Assigned task. Exactly as written, retype the listing below, omitting the pictures.
===== Task data
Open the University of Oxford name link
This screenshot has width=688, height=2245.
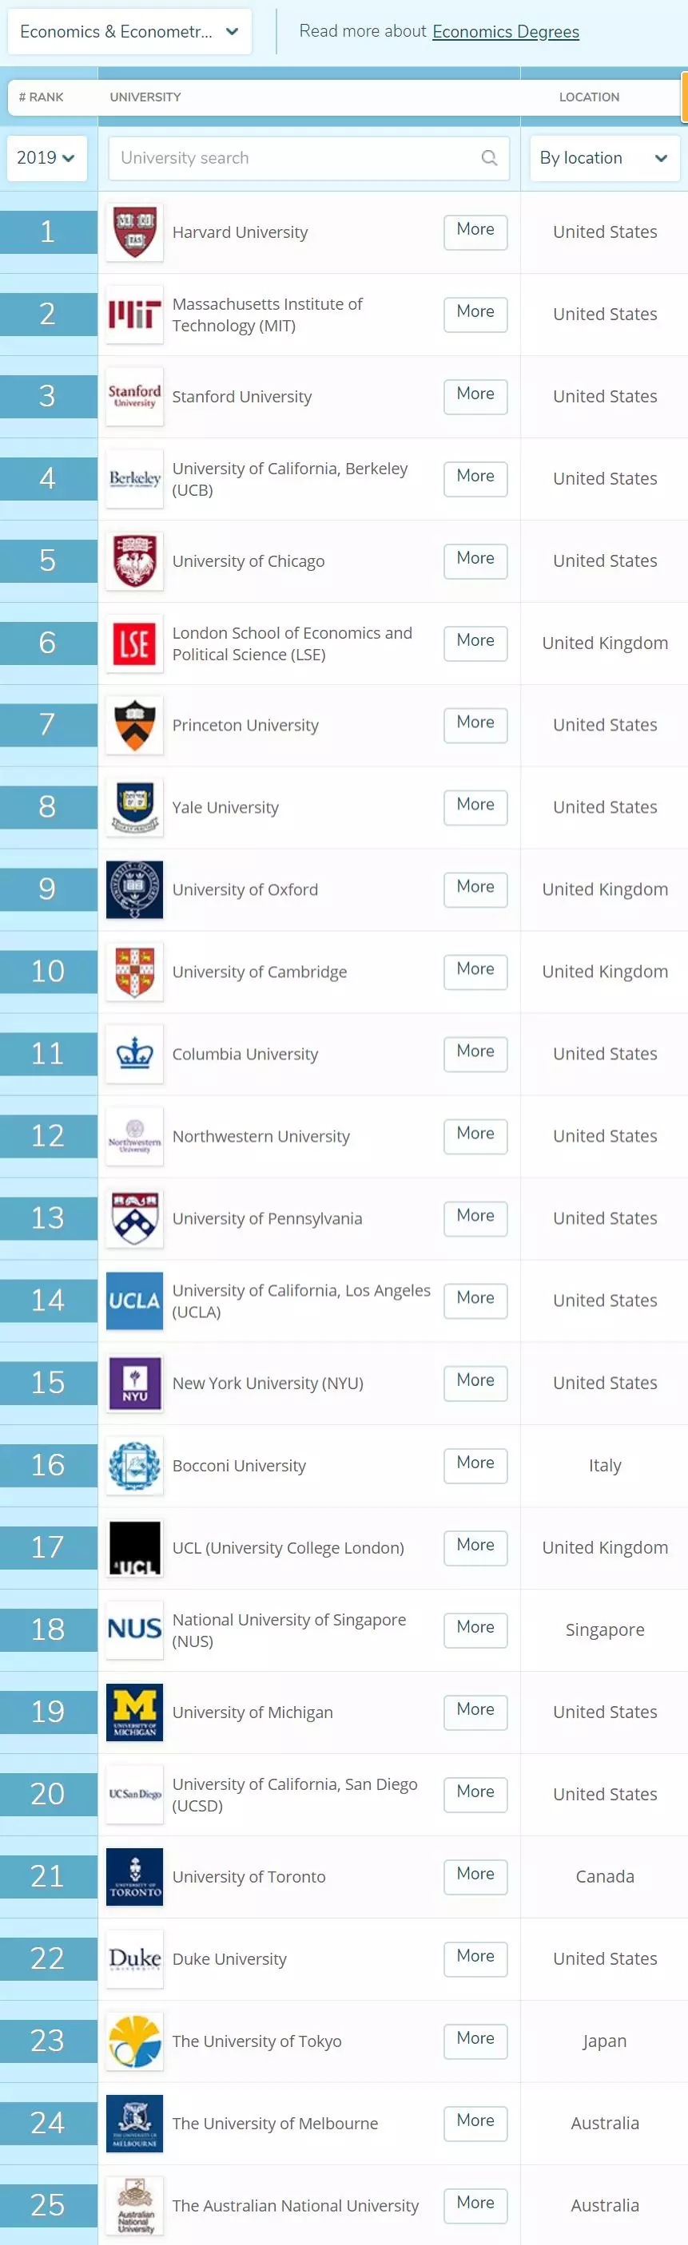click(x=245, y=890)
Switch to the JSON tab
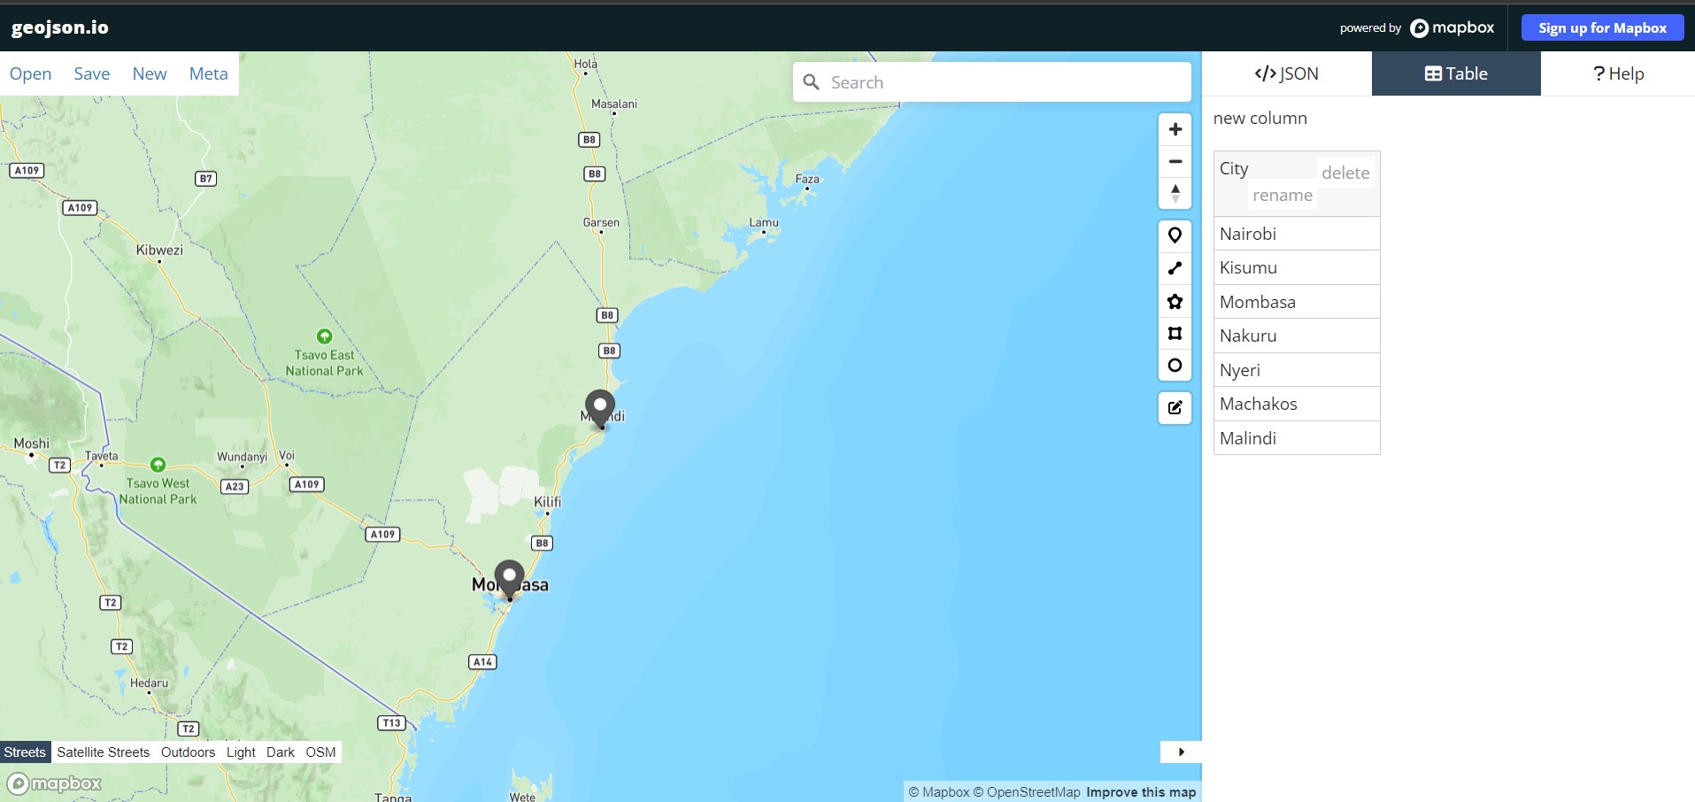 click(1286, 73)
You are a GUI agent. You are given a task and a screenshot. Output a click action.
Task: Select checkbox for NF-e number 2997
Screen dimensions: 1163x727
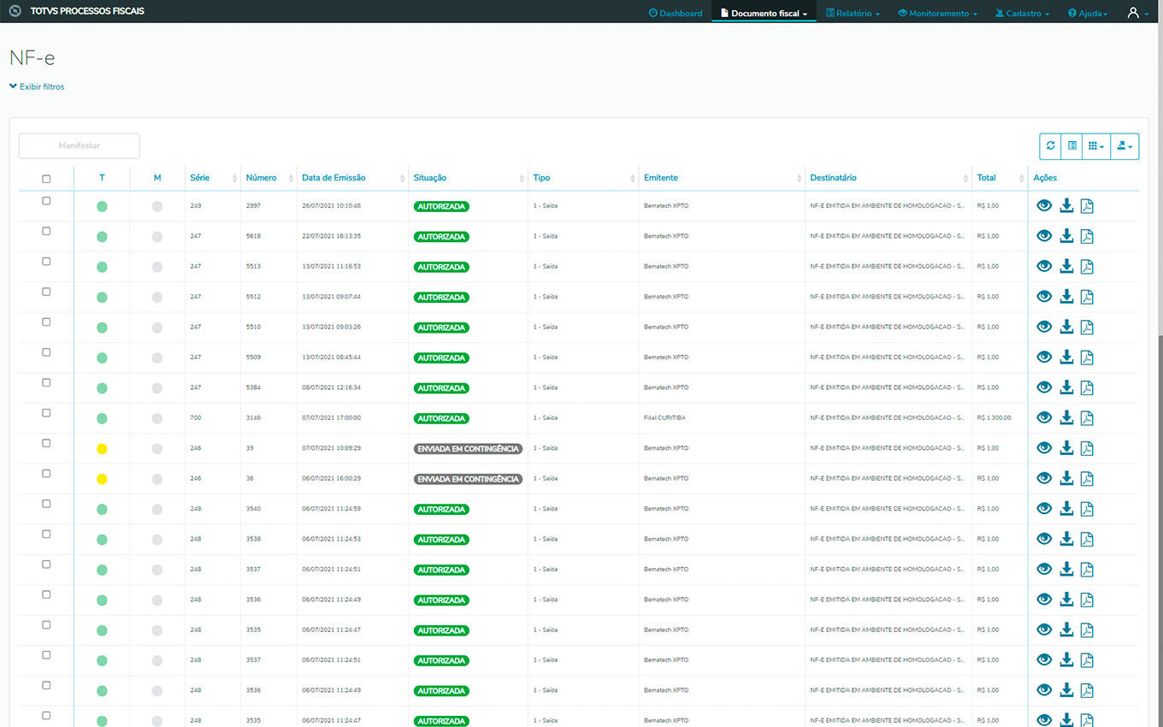[46, 201]
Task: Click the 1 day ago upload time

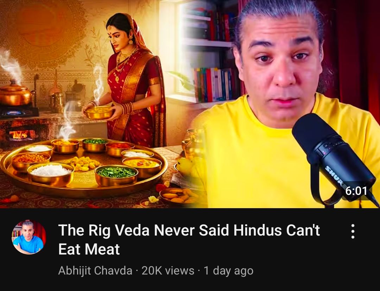Action: point(228,271)
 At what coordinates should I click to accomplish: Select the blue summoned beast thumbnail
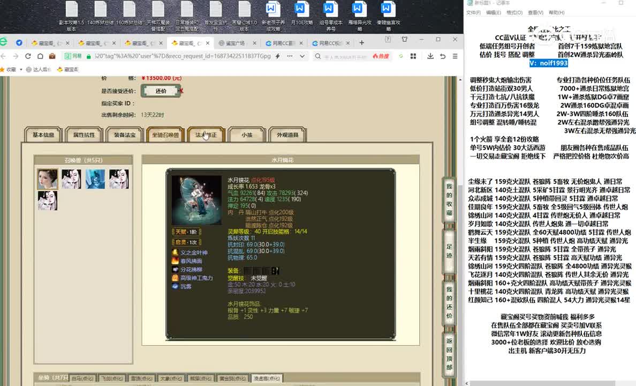(95, 179)
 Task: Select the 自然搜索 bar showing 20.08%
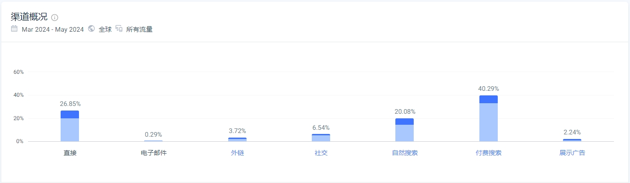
==========
Finished exercise.
Open the University of Oxford name link
This screenshot has width=688, height=2245.
click(x=245, y=890)
Switch to the JSON tab
 click(1286, 73)
You are a GUI agent. You are given a task and a screenshot. Output a click action.
Task: Select checkbox for NF-e number 2997
Screen dimensions: 1163x727
[46, 201]
Task: Click the 1 day ago upload time

Action: point(228,271)
 At what coordinates should I click to accomplish: Select the blue summoned beast thumbnail
(95, 179)
 Task: Select the 自然搜索 bar showing 20.08%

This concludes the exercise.